Pareiorhaphis hystrix is a species of freshwater ray-finned fish belonging to the family Loricariidae, the suckermouth armoured catfishes, and the subfamily Hypoptopomatinae, the cascudinhos. This catfish is endemic to Brazil.

==Taxonomy==
Pareiorhaphis hystrix was first formally described as Hemipsilichthys hystrix in 2002 by the Brazilian ichthyologists Edson H. L. Pereira and Roberto Esser dos Reis with its type locality given as a creek which is a tributary of the Dos Touros River on the on road from Silveira to Rondinha at 28°39'18"S, 50°18'25"W, Bom Jesus, Rio Grande do Sul. After this species was described it was found that Hemipsilichthys sensu stricto, with three species, were basal loricarids, and the other species were nested within the loricarid diversity and the genus Pareiorhaphis was resurrected from its synonymy with Hemipsilichthys for all but those three species. Eschmeyer's Catalog of Fishes classifies the genus Pareiorhaphus in the subfamily Hypoptopomatinae, the cascudinhos, within the suckermouth armored catfish family Loricariidae.

==Etymology==
Pareiorhaphis hystrix is a species in the genus Pareiorhaphis, the name of which is a combination pareio, derived from pareiá, which means "cheek" in Greek, and rhaphis, meaning "needle". This is a reference to the needle like hypertrophied odontodes on the cheeks of the males when they are in breeding condition. The specific name, hystrix, means "porcupine", an allusion to the hypertrophied odontodes on the snouts of the males of this species.

==Description==
Pareiorhaphis hystrix has 7 soft rays in its dorsal fin and 6 in its anal fin. There may be up to 2 unpaired plates in front of the adipose fin. The cleithrum has a wdith which is equivalent to between 29>3% and 31.7% of the standard length.

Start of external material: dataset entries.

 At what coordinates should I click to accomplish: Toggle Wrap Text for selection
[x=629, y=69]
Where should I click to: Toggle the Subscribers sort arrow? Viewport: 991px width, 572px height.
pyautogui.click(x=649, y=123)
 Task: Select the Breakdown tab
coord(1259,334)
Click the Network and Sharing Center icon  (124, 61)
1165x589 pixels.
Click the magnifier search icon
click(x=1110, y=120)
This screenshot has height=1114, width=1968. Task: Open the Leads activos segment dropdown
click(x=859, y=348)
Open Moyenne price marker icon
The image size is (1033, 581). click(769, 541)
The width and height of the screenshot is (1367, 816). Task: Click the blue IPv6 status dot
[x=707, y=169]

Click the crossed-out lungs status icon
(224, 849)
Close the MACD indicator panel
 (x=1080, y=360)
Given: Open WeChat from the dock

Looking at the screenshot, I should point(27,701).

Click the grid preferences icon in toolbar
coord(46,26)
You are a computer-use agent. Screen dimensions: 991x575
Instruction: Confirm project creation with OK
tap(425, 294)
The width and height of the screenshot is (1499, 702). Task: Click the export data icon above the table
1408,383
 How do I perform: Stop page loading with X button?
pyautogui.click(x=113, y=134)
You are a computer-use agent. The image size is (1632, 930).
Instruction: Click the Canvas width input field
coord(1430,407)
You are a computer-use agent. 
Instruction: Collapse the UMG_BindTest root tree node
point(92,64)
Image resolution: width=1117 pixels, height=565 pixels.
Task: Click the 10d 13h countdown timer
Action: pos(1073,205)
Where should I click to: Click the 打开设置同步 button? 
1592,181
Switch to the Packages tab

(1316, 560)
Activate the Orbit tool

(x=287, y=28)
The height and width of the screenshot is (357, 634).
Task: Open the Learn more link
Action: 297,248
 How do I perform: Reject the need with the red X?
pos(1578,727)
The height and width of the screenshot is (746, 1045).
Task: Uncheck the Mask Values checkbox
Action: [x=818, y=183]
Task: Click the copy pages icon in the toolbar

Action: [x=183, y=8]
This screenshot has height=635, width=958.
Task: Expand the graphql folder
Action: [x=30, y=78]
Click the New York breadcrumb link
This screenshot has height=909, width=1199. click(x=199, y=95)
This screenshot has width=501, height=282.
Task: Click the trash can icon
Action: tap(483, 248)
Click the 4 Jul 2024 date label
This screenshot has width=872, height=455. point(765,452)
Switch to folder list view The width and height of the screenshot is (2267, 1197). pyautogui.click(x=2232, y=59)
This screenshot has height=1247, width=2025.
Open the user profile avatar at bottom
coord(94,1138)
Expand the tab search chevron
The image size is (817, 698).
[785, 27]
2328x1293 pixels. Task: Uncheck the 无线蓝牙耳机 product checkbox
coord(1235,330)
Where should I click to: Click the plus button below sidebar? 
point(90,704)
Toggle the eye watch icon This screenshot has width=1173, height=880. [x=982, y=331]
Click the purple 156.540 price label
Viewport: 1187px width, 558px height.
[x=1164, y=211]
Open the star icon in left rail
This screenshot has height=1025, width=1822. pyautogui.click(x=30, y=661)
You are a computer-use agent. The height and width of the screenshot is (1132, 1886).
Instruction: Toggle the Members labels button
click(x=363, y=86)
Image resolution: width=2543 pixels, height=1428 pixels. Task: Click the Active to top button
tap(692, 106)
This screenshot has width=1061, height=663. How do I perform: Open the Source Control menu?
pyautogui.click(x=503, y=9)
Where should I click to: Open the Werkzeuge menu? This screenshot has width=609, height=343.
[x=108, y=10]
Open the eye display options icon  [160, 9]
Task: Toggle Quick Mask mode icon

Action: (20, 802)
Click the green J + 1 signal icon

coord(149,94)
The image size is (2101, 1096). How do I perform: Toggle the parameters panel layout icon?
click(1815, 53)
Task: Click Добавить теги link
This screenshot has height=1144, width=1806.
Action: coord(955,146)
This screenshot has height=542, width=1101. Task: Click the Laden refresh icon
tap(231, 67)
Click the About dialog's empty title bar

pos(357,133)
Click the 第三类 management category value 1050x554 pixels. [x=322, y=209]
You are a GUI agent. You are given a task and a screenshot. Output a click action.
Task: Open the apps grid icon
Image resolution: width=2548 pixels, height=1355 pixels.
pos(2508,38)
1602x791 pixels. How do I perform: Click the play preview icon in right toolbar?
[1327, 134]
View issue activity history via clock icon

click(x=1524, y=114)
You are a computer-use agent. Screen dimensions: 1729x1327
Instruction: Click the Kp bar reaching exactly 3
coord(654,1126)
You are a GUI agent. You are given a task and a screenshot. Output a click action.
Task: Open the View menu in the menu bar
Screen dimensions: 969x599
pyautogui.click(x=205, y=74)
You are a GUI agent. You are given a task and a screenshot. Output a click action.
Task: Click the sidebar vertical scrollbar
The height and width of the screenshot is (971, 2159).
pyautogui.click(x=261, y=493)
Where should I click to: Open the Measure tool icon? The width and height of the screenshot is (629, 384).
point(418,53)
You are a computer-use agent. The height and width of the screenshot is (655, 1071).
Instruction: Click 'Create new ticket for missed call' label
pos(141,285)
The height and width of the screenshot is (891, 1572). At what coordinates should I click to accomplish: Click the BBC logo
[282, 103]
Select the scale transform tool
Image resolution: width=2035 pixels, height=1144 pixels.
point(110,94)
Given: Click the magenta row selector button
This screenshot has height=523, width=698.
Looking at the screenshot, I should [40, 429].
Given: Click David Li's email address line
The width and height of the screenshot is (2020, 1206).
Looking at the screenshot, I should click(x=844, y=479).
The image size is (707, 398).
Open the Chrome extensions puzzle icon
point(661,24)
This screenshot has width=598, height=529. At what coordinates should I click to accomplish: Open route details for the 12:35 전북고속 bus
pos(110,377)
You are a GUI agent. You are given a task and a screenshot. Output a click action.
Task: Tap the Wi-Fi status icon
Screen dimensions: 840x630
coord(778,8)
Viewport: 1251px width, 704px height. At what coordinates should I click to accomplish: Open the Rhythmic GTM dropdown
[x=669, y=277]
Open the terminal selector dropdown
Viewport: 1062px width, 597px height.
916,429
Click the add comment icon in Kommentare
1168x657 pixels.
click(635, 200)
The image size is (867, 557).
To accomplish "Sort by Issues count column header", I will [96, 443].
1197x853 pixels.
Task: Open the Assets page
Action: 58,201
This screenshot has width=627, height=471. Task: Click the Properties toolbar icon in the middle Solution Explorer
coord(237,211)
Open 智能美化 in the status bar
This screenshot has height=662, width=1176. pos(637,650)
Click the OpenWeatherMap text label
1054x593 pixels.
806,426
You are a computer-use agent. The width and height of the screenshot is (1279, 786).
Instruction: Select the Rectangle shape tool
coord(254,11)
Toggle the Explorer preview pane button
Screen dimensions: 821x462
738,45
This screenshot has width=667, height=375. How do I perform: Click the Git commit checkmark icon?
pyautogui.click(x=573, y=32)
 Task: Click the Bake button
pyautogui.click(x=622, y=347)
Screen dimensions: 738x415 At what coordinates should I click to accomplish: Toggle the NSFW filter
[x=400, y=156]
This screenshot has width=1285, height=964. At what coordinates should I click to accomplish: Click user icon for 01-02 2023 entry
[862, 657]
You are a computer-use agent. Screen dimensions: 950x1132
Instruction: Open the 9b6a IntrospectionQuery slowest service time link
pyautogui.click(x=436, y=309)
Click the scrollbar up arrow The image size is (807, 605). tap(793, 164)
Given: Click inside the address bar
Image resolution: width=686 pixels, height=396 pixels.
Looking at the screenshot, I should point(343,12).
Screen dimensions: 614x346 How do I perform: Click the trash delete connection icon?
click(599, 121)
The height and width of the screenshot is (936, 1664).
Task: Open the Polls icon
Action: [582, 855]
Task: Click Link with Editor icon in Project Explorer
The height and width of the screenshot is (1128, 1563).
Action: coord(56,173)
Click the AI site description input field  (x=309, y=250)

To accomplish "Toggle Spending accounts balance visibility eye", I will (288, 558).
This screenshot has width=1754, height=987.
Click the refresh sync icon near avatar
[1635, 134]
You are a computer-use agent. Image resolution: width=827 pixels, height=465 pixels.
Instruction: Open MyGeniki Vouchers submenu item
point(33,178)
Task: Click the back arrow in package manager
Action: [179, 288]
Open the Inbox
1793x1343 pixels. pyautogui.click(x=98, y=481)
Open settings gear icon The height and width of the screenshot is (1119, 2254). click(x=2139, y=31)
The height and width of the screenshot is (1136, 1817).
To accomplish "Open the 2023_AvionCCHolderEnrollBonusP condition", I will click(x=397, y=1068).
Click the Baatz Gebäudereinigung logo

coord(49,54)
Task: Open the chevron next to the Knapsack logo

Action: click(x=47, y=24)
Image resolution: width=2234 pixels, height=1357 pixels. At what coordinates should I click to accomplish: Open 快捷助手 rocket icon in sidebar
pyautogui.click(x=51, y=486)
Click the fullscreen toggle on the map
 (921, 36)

The upper surface of the spine in the pectoral fin has a flap of skin on it in mature males. There are enlarged odontodes on the snouts of mature males, although these are rather delicate and are typically more developed on the front of the snout and the margins of the head. This catfish has an elongated body and reaches a standard lengthof 11.5 cm.

==Distribution==
Pareiorhaphis hystrix is found in the headwaters of the Pelotas, Ijuí and Taquari rivers in the southeastern Brazilian states of Santa Catarina and Rio Grande do Sul.